If you are interested in this female, please either let me know or call the Roane County shelter in Spencer, West Virginia. They are closed on Veteran's Day, but will re-open on Tuesday 11/13/2012. Their phone number is 304-927-2555.


----------



## WVGSD (Nov 28, 2006)

This female has been accepted in to Virginia German Shepherd Rescue if we can get her to Virginia. Is anyone traveling for the upcoming holiday that has room for a sweet passenger? I can get her out of the shelter and start the transport.


----------



## WVGSD (Nov 28, 2006)

Anyone?


----------



## Stevenzachsmom (Mar 3, 2008)

bump


----------



## WVGSD (Nov 28, 2006)

I brought this girl home with me on Saturday when the shelter simply had run out of room, taking in 15 dogs on Friday alone with more expected on Saturday.
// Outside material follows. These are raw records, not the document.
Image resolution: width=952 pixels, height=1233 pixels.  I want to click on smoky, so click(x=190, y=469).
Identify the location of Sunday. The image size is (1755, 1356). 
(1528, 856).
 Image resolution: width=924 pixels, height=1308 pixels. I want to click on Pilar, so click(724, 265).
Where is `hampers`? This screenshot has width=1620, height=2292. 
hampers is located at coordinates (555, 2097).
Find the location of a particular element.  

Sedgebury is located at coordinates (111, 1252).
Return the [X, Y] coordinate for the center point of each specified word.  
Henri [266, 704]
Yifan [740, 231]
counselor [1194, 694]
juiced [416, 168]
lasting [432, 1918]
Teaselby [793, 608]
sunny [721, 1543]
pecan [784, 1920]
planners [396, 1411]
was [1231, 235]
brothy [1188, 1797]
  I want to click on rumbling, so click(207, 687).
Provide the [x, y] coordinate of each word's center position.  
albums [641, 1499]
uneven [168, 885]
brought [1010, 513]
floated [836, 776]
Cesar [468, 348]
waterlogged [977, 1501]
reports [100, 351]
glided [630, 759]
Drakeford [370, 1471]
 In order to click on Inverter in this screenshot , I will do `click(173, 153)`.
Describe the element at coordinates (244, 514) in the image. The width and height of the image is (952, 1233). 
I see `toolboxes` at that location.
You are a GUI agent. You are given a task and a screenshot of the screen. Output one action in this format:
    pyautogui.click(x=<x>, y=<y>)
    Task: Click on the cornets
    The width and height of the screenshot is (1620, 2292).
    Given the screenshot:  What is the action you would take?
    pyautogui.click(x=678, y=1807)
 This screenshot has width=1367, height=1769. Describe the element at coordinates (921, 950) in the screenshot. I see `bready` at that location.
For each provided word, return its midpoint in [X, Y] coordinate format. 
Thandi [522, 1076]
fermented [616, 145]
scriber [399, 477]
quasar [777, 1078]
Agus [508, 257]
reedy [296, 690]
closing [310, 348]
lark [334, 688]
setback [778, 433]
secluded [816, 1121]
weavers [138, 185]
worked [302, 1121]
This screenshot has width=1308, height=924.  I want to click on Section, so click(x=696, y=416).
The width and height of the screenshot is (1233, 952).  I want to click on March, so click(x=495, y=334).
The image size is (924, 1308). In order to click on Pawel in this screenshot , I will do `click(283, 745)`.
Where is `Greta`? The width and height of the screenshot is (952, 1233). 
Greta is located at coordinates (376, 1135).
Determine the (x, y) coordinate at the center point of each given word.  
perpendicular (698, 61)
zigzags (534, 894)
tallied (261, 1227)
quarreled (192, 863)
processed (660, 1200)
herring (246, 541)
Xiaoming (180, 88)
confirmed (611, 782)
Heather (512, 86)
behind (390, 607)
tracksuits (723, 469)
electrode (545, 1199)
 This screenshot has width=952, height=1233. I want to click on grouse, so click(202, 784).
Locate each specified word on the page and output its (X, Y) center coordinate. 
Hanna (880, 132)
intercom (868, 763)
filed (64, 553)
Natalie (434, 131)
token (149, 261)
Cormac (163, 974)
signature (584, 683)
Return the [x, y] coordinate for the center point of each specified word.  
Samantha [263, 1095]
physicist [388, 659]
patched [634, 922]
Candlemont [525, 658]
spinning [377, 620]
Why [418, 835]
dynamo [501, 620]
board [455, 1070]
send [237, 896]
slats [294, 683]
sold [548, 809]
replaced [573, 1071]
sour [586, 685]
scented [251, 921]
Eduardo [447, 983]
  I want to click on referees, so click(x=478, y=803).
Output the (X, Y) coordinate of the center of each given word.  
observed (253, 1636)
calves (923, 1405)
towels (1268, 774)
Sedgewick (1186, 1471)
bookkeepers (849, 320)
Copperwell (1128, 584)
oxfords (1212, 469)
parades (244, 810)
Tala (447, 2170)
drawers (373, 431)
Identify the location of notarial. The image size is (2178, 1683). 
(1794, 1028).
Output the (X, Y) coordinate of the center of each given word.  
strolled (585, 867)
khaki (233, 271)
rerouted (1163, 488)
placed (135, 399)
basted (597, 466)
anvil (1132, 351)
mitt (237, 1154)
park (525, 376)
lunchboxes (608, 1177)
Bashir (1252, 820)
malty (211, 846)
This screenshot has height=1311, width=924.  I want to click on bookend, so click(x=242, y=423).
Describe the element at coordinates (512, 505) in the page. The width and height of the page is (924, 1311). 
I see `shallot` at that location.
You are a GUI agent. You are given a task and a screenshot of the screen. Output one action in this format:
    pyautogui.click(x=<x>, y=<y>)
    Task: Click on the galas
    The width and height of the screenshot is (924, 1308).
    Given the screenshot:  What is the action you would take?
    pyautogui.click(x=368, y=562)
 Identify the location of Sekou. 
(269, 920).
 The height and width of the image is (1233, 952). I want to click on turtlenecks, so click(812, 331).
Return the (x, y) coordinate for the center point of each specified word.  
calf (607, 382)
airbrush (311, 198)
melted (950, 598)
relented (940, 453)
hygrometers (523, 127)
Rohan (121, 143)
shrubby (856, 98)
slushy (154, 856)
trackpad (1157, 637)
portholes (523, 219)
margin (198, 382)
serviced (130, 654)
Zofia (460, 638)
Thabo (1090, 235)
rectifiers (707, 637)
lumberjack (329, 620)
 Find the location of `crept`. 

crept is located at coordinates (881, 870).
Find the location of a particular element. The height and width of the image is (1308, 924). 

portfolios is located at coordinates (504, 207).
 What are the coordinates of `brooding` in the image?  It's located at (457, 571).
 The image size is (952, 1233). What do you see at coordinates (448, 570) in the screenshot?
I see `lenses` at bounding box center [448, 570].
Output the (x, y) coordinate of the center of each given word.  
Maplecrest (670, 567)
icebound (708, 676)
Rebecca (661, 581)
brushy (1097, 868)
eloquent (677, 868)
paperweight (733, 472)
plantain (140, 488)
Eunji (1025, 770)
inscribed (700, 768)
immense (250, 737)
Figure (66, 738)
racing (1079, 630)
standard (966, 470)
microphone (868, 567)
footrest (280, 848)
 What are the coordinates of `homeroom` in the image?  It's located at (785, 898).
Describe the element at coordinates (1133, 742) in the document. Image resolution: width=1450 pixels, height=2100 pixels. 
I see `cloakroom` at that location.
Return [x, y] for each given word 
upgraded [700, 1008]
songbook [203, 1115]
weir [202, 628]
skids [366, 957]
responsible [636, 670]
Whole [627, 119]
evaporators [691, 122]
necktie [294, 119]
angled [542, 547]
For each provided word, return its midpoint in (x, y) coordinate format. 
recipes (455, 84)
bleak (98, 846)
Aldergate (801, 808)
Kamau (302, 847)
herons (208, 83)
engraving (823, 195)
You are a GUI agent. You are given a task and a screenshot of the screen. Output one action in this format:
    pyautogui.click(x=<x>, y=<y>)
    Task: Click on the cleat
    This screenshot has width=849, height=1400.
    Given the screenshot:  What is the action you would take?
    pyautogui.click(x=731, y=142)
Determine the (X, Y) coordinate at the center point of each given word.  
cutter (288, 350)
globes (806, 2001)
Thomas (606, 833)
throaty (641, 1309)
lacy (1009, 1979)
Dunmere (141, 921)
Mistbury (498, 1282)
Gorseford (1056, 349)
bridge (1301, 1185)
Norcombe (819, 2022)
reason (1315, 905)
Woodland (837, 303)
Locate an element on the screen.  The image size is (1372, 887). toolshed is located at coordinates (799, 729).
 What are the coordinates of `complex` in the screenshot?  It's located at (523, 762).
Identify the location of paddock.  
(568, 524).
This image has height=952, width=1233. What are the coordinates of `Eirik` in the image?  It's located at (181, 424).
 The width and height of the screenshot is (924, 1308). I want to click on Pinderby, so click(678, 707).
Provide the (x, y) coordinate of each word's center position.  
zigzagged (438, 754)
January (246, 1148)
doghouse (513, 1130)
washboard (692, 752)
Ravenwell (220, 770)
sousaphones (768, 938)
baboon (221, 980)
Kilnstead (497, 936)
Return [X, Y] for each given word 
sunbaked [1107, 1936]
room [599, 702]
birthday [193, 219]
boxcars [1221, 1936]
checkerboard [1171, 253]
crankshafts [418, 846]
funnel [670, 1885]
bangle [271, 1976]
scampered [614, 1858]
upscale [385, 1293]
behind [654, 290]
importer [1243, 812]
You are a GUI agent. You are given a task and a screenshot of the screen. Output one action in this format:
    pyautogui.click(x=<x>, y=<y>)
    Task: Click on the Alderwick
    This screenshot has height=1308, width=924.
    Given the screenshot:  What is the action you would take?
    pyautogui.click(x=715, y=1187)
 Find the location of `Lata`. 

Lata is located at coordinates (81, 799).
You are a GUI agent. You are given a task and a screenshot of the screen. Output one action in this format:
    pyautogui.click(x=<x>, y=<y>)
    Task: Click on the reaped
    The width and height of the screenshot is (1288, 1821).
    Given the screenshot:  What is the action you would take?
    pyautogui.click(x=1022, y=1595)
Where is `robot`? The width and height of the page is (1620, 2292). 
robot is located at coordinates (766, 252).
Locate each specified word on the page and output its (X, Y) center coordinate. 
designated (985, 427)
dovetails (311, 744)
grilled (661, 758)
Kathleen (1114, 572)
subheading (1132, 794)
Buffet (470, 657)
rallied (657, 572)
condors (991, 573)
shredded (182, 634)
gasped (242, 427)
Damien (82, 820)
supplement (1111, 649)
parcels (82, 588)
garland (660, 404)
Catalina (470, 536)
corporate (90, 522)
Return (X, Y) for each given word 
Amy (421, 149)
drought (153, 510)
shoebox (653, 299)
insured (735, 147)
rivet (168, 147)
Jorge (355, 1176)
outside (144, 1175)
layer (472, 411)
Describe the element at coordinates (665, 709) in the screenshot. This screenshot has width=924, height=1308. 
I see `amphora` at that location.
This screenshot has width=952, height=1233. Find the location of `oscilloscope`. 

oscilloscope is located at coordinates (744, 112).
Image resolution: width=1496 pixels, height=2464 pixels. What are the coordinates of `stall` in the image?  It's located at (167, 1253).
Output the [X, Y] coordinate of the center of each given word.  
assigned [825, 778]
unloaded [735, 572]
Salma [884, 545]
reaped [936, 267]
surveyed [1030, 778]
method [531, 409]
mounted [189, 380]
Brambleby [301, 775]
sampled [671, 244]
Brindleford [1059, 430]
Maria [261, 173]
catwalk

She got a much needed bath and is settling in. She has been committed to by Virginia German Shepherd Rescue and is adjusting to many changes in her new environment.


----------



## Remo (Sep 8, 2004)

*Good news*

Hi Shannon,

I just spoke with Dr. Valente and he is very intersted in this dog. I will PM you his contact info. He would like to see a photo of her! 

Lea


----------



## WVGSD (Nov 28, 2006)

Lea:
This has been done. Three photos were sent to him.

Shannon


----------



## Remo (Sep 8, 2004)

Fingers, toes and eyes crossed that things go well for Timber and Dr. Valente. He is such a nice, caring, dog-loving guy. 

Shannon - thanks so much for everything you are doing for this sweet girl!


----------



## nlsst9 (Jul 16, 2008)

Has there been any updates on her? I am in Pittsburgh and I am looking for a new german shepherd female about this age.


----------



## WVGSD (Nov 28, 2006)

nlsst9:

A strange twist of events took place in the past week. This dog is now in my mother's home and will be there permanently. The adoption through VGSR fell through and we had no other foster or transport options for her in the short term. So, now that she has gone to my mother's home as a house dog, she has been determined to be:
Spayed already
house trained
crate trained
obedience trained in both German and English
enjoys cats and sleeps with one of my mother's house cats
interested in livestock - ? herding training possible ?
loves to ride in a car 
heartworm negative

She is finally home and, while we wish that we knew her story prior to winding up in the local shelter, I don't think that we will ever know. Someone invested a lot of time, money and energy in this dog and why she was a stray that was never claimed, we will just not know.


----------



## nlsst9 (Jul 16, 2008)

That's good. I'm glad that she has gone to a good home!


----------